**SUPPLIED INFORMATION:**
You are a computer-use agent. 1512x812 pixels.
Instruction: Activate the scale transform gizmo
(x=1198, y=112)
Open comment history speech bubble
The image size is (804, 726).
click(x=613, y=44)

**YOUR TASK:** All of the material is to be retyped verbatim.

**ANSWER SECTION:**
You are a computer-use agent. 1512x812 pixels.
Instruction: Activate the scale transform gizmo
(x=1198, y=112)
Open comment history speech bubble
The image size is (804, 726).
click(x=613, y=44)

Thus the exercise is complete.